START Exercise inputs
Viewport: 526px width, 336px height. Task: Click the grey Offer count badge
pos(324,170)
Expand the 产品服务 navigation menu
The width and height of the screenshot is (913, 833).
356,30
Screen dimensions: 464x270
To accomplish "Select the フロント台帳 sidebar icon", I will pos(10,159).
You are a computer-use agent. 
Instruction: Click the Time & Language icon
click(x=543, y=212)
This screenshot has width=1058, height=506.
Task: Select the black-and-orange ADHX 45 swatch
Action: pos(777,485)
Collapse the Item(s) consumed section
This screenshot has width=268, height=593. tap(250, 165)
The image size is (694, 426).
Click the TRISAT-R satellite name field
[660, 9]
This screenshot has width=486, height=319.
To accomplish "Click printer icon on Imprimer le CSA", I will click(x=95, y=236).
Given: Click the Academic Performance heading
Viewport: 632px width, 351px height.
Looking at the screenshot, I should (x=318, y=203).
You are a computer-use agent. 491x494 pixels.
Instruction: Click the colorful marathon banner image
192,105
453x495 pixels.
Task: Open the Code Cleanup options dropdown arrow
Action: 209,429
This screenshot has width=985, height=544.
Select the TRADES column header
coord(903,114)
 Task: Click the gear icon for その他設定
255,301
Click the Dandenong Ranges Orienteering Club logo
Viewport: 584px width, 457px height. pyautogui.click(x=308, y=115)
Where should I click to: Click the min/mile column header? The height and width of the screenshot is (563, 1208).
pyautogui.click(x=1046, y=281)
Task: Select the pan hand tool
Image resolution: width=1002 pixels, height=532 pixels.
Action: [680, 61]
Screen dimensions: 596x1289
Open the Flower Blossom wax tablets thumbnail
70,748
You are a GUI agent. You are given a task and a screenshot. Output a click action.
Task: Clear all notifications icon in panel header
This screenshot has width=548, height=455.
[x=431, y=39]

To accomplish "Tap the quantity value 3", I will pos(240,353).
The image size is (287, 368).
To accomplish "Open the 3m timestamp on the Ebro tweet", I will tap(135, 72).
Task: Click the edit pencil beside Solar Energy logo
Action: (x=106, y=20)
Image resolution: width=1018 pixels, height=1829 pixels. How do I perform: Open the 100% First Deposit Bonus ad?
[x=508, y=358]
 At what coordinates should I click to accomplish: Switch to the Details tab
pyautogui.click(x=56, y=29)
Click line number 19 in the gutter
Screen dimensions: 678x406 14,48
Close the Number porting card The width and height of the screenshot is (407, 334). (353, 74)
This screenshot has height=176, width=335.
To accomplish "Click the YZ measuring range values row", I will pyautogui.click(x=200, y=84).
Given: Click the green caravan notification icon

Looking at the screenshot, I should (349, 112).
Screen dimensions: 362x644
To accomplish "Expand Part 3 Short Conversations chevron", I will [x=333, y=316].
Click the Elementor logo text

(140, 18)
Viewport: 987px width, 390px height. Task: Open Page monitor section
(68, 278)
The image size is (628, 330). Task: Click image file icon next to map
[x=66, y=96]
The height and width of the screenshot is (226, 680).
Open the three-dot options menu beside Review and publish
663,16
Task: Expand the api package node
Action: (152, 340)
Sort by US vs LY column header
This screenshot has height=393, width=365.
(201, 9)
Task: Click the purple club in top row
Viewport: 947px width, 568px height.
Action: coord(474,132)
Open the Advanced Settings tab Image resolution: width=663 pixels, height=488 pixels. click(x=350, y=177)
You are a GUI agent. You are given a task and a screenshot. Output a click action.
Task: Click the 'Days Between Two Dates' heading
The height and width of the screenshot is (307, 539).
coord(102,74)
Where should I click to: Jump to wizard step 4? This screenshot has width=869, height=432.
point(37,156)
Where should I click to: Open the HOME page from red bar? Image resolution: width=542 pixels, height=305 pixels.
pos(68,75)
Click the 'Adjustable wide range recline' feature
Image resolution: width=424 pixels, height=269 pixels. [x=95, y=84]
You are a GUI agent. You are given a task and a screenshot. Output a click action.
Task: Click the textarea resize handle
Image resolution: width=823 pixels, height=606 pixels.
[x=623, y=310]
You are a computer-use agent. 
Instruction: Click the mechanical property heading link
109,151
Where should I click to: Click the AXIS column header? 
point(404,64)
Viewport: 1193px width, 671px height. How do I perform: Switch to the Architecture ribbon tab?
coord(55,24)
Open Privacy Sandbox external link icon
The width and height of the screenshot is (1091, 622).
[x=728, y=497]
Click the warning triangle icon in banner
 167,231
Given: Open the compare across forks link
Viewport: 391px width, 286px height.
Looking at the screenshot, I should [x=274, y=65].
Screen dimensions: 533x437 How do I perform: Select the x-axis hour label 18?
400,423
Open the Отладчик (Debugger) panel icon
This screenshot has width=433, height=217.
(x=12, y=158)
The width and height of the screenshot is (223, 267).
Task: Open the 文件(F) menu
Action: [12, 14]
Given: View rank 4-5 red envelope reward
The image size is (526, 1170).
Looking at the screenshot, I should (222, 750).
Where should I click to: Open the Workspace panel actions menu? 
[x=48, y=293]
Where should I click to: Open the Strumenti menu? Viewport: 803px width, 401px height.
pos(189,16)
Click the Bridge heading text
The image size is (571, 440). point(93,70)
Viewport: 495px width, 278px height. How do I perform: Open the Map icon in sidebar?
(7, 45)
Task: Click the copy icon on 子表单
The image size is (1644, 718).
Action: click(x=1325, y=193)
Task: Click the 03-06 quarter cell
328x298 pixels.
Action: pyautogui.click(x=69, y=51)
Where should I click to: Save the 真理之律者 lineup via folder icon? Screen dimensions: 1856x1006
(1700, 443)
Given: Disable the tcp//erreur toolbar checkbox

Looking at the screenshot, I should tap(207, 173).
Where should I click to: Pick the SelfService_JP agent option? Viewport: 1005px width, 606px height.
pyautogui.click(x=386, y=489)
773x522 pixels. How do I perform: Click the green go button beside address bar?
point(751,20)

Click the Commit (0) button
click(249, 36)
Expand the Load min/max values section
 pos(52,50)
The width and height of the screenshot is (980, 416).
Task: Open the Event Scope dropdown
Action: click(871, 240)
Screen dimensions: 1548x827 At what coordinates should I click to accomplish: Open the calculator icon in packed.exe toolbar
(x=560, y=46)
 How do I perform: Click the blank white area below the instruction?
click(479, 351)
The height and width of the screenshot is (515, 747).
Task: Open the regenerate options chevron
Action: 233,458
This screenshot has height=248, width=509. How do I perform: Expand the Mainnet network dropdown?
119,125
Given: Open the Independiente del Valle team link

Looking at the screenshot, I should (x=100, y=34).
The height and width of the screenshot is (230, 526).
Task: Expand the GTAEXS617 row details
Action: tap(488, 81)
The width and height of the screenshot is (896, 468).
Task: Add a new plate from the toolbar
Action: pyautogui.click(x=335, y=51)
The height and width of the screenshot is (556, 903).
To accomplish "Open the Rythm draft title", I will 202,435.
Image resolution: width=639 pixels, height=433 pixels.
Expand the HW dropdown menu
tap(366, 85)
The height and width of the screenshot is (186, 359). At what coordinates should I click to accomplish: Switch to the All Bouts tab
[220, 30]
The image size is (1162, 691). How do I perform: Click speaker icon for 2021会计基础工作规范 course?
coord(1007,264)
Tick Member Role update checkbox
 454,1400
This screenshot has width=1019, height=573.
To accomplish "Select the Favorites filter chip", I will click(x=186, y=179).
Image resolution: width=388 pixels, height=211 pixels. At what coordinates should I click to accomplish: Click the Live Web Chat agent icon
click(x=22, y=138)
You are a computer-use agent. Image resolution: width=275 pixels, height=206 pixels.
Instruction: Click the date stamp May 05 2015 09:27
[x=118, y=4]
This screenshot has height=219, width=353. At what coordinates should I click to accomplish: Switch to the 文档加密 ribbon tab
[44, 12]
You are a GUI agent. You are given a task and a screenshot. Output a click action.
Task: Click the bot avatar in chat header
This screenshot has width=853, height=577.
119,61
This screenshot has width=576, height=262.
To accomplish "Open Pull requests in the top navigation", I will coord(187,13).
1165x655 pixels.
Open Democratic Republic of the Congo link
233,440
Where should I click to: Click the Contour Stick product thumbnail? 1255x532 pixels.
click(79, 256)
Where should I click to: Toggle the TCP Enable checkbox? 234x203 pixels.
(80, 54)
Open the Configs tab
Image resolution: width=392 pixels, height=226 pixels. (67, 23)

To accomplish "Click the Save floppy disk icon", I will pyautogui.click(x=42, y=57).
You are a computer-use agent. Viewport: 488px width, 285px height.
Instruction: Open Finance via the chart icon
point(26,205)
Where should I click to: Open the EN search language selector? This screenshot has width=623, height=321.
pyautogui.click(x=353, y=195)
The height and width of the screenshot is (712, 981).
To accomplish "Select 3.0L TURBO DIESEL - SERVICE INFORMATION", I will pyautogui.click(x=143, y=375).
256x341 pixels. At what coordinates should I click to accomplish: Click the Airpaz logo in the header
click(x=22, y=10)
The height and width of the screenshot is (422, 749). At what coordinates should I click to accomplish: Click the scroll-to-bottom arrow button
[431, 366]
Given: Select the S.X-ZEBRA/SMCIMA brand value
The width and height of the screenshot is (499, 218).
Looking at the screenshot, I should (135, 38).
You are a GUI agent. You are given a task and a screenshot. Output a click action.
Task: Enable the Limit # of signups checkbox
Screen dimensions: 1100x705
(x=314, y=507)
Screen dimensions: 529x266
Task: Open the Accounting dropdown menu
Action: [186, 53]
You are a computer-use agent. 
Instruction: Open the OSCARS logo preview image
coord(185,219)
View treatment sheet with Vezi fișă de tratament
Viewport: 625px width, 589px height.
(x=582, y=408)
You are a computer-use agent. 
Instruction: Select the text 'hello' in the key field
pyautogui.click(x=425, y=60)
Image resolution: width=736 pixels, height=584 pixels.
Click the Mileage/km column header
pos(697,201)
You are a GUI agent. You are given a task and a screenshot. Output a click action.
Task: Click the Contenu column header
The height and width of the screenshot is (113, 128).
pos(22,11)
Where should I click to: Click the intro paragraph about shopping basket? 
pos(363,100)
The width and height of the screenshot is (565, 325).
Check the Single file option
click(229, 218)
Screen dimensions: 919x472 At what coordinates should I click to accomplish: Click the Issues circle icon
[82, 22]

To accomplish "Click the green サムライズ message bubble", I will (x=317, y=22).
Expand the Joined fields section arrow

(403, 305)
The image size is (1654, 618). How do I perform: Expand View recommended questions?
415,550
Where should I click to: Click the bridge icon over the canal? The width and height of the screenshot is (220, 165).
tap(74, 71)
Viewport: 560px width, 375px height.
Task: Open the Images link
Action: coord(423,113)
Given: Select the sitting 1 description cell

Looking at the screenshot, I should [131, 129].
END Exercise inputs
• Aim of the exercise: Reproduce word for word only the first line of the listing above and each line after it through the line with "You are a computer-use agent. 491x494 pixels.".

• Exercise output:
Viewport: 526px width, 336px height. Task: Click the grey Offer count badge
pos(324,170)
Expand the 产品服务 navigation menu
The width and height of the screenshot is (913, 833).
356,30
Screen dimensions: 464x270
To accomplish "Select the フロント台帳 sidebar icon", I will pos(10,159).
You are a computer-use agent. 
Instruction: Click the Time & Language icon
click(x=543, y=212)
This screenshot has width=1058, height=506.
Task: Select the black-and-orange ADHX 45 swatch
Action: pos(777,485)
Collapse the Item(s) consumed section
This screenshot has width=268, height=593. tap(250, 165)
The image size is (694, 426).
Click the TRISAT-R satellite name field
[660, 9]
This screenshot has width=486, height=319.
To accomplish "Click printer icon on Imprimer le CSA", I will click(x=95, y=236).
Given: Click the Academic Performance heading
Viewport: 632px width, 351px height.
Looking at the screenshot, I should (x=318, y=203).
You are a computer-use agent. 491x494 pixels.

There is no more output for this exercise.